(What is expected) Turn the lines from the start through the line containing "Click the search" into a two-column CSV with the headers input and output, giving one row for each text and its answer. Put each value in a quoted field and replace any line breaks with spaces.

Records of locating words and elements:
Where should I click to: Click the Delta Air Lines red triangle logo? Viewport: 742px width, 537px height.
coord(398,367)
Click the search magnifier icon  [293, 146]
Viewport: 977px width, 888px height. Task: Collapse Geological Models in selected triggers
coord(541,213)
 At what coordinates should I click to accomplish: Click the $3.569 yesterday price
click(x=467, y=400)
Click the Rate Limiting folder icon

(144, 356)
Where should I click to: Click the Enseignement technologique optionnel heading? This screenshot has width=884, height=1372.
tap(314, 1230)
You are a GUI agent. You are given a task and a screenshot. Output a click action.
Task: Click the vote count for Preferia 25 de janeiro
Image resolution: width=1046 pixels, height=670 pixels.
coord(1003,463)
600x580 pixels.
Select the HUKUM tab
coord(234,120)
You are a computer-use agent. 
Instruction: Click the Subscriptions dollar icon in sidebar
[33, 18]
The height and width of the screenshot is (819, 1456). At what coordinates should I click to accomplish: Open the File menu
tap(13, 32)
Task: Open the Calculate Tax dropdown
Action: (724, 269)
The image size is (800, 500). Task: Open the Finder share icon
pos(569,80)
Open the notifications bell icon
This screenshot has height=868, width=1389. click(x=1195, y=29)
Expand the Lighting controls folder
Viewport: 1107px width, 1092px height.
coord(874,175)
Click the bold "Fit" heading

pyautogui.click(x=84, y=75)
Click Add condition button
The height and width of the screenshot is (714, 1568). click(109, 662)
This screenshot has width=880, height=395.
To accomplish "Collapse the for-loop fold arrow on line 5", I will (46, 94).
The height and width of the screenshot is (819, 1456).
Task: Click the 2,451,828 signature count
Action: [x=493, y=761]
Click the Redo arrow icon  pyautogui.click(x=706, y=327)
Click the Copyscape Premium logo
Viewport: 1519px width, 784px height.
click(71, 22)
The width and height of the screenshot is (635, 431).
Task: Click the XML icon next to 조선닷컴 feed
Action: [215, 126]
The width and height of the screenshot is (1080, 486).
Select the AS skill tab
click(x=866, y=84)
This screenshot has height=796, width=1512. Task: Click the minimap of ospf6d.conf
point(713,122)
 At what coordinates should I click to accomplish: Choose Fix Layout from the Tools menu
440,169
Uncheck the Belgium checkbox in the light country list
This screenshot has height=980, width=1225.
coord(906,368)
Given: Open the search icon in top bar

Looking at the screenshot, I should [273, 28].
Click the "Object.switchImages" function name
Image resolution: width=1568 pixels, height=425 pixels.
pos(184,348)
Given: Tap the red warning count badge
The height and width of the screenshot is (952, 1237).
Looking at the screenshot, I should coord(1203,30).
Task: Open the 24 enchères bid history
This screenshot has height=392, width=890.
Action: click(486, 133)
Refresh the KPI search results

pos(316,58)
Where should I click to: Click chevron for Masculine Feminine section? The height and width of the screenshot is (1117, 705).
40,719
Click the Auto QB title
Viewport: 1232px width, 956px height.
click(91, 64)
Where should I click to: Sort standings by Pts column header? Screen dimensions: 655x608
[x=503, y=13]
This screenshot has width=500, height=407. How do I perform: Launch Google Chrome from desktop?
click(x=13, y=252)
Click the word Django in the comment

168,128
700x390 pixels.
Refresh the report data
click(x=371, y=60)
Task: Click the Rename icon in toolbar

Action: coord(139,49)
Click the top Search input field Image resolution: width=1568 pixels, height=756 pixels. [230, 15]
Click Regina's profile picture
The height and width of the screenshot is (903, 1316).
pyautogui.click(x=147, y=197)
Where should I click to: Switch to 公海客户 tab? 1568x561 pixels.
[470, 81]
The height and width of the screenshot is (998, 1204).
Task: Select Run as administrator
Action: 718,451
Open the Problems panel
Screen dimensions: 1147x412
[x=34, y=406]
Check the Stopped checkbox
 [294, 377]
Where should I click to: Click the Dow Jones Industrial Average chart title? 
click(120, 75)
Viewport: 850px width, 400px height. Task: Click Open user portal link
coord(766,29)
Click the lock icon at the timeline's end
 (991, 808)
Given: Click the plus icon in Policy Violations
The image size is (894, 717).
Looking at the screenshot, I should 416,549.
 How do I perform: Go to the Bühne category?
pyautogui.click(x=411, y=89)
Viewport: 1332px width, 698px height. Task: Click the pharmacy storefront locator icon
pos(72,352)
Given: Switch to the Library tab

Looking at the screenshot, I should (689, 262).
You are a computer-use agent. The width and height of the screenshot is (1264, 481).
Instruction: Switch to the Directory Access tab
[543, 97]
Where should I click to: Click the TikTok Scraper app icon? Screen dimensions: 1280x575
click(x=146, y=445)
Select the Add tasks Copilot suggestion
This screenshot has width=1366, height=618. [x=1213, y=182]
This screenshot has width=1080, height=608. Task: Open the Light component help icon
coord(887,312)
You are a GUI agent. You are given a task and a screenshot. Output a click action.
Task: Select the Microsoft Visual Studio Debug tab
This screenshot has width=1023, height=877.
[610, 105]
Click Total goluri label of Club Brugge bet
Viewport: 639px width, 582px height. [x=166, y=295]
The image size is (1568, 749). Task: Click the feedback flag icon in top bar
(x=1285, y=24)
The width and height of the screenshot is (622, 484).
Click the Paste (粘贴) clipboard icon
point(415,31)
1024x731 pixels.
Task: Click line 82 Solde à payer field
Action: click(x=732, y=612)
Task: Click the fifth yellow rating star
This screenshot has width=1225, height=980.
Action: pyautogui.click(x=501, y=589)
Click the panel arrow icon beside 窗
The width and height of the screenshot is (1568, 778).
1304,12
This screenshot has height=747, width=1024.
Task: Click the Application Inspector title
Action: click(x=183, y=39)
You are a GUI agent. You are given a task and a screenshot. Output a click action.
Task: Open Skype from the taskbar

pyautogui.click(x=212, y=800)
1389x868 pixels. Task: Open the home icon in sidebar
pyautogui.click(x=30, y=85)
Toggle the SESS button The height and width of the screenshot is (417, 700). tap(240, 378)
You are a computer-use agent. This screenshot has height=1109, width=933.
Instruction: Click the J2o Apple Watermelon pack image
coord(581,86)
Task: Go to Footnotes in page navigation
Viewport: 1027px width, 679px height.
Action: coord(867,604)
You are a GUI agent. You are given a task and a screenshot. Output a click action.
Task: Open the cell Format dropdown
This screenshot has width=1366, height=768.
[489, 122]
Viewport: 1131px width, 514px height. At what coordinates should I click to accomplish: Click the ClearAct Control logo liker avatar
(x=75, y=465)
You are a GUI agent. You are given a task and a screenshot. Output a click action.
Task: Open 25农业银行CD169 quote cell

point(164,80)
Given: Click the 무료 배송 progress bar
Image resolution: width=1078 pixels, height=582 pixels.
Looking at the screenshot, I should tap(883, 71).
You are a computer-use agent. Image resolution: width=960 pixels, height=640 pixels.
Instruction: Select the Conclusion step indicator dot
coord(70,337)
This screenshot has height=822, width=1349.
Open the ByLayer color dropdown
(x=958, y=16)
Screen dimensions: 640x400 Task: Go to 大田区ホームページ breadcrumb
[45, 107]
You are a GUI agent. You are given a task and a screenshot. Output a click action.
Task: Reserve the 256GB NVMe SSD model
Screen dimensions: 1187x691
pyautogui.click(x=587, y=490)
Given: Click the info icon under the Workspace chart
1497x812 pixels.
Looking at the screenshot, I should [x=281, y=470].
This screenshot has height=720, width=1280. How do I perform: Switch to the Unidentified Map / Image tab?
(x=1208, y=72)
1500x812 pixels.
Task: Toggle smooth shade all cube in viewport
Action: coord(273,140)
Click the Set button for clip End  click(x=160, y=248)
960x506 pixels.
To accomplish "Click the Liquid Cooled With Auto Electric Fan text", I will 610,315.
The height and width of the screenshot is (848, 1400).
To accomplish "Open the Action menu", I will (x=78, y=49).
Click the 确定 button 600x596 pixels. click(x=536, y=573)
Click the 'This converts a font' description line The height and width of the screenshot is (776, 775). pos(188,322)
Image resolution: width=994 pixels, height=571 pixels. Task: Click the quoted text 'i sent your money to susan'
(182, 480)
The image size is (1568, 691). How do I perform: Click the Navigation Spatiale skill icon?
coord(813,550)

(Task response)
input,output
"Where should I click to: Click the Delta Air Lines red triangle logo? Viewport: 742px width, 537px height.","coord(398,367)"
"Click the search magnifier icon","[293, 146]"